Pictures are to be left out, and only the lines below starting at the one with "Click the source site link in banner" and ending at the one with "Toggle description preview eye icon" are to be reproduced, each exactly, both ends included.

- Opening Delimiter -

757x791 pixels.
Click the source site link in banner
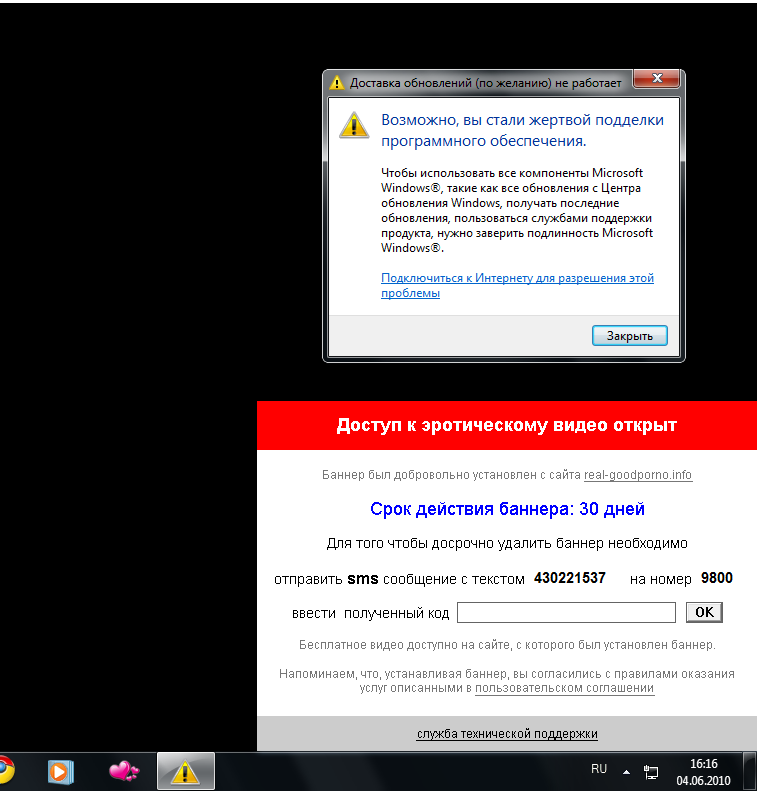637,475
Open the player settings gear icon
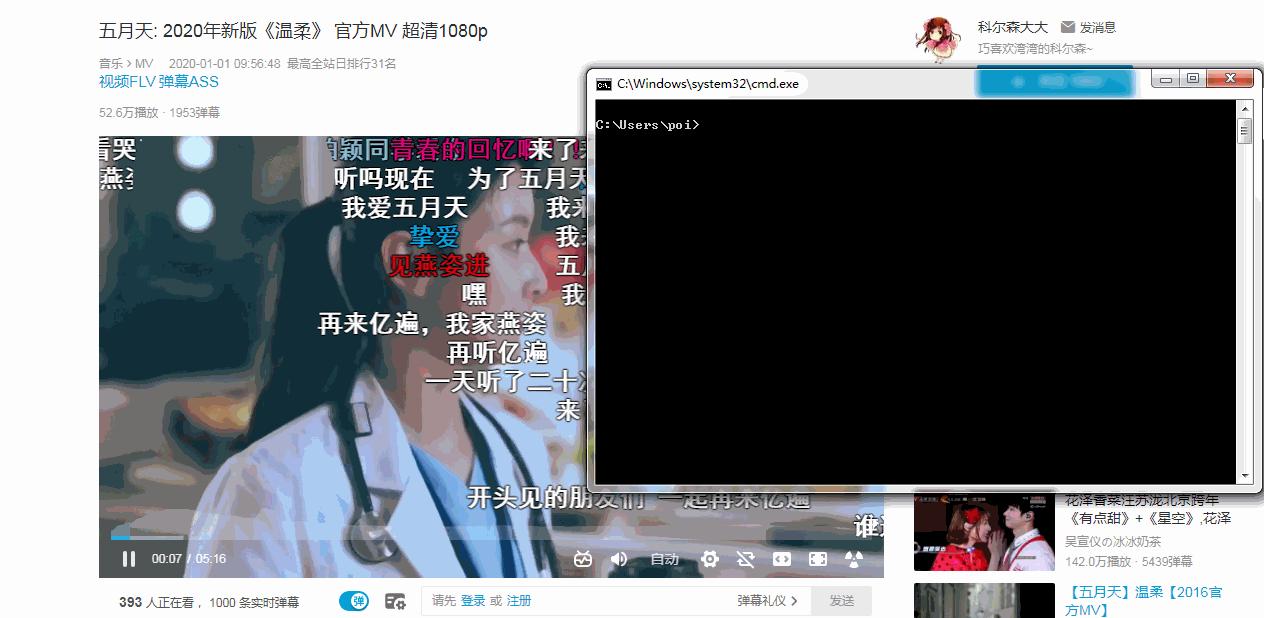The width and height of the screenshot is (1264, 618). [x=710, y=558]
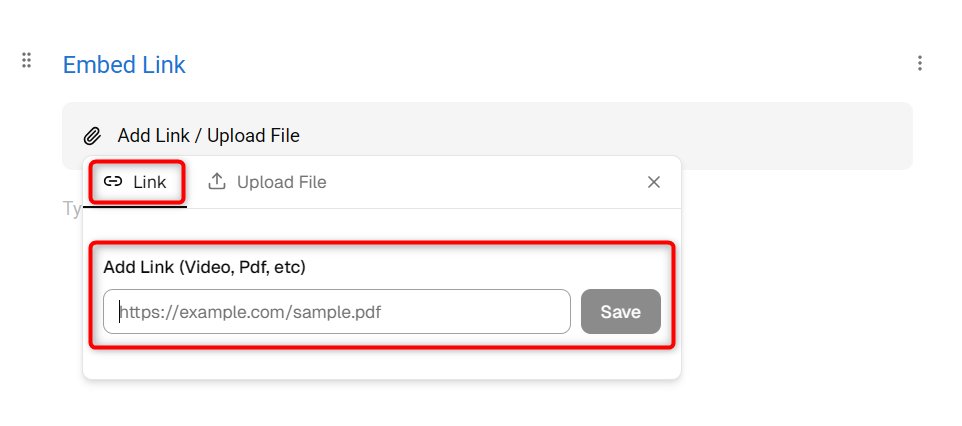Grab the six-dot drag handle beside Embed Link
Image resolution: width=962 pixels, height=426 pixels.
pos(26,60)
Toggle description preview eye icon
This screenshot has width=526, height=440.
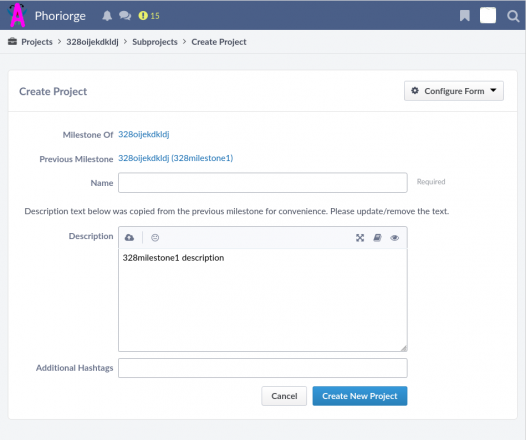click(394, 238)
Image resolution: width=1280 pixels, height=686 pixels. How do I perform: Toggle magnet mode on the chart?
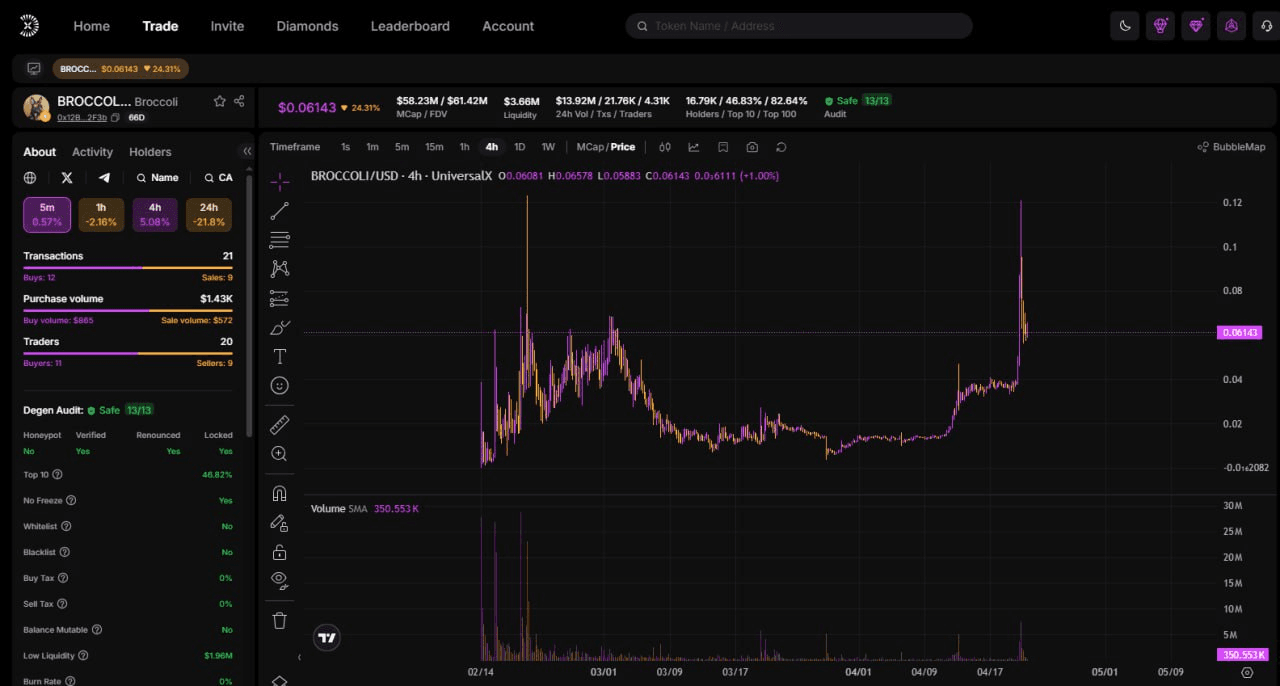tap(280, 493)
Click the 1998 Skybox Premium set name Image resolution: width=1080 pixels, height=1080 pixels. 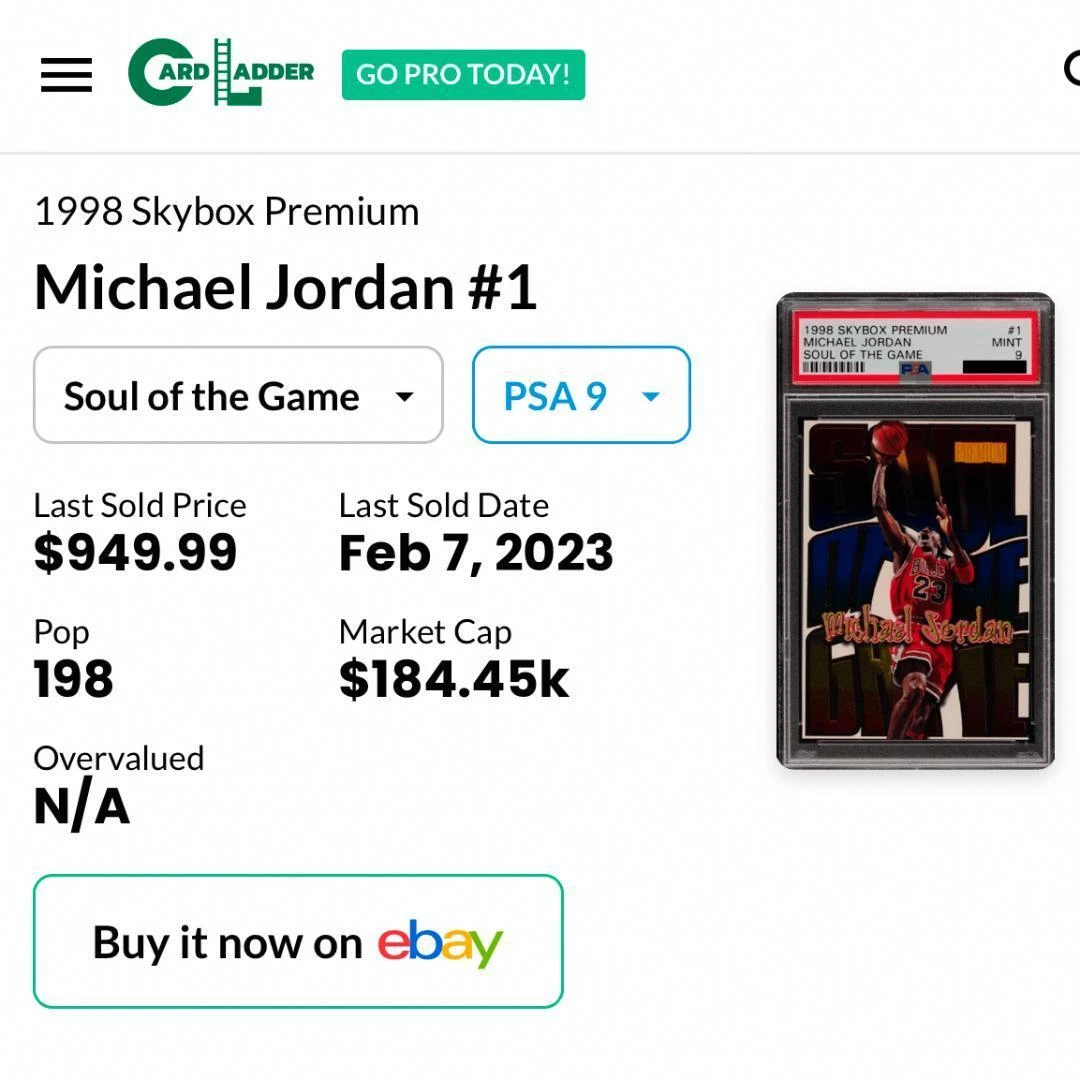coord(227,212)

- Closing Delimiter -

### Answer area
Click the source site link in banner
637,475
Open the player settings gear icon
The width and height of the screenshot is (1264, 618). [x=710, y=558]
Grab the six-dot drag handle beside Embed Link
Image resolution: width=962 pixels, height=426 pixels.
pos(26,60)
Toggle description preview eye icon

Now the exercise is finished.